Maskless Lithography: Circa 1977

Summary : IBM’s EL-1: a milestone in e-beam lithography

Annexure :

This Electronics article marks a milestone that heralds the recurring dream that direct-write lithography using an electron beam would someday replace masks and optical lithography. In fact, Gordon Moore mentions this in his landmark 1965 article in the same publication from which, Moore’s Law would become known. Yet, e-beam never displaced optical despite many repeated attempts.

The spec’s of this system show just how good IBM research is as an institution. Achieving a square beam was a major breakthrough. Its registration accuracy was better than half that of any optical aligner in its day. It was needed to ensure lines could be stitched together. It may have been the first tool to have a vacuum load-lock for production.
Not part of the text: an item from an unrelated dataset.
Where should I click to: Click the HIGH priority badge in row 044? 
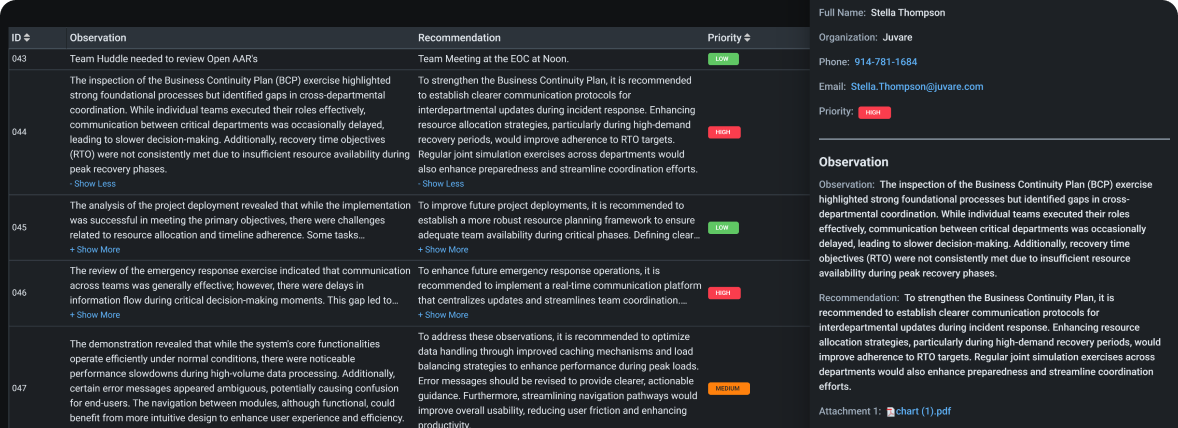click(x=724, y=132)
Most important was its throughput of 22 wafers-per-hour, which brought IBM’s EL-1 closest to displacing optical. This was little different than then emergent wafer steppers and about half that of projection scanners.  
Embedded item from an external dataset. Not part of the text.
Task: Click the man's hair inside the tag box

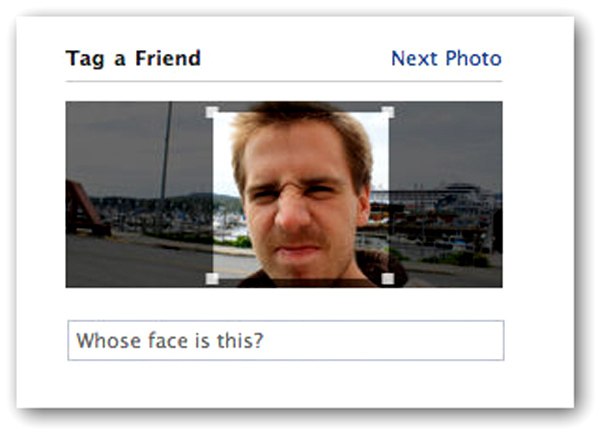Action: [x=300, y=125]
It’s always been believed that throughput was the main obstacle to maskless lithography.  This has not been the case, as systems that achieved production-worthy throughputs for their day were never successful past one or two nodes, obsoleted by increasing density.

IBM was the only company with the wherewithal to ever use maskless lithography in a production environment. It gave them the advantage of reduced spares inventory and quick-turn manufacturing decades before its time, while enabling legendary customer satisfaction with high uptime of systems in the field. IBM’s e-beam development was truly a wonder of the semiconductor world.

Today, Electronics no longer exists, a victim of the vicious silicon cycle. In its day, it was the most prestigious publication on electronics.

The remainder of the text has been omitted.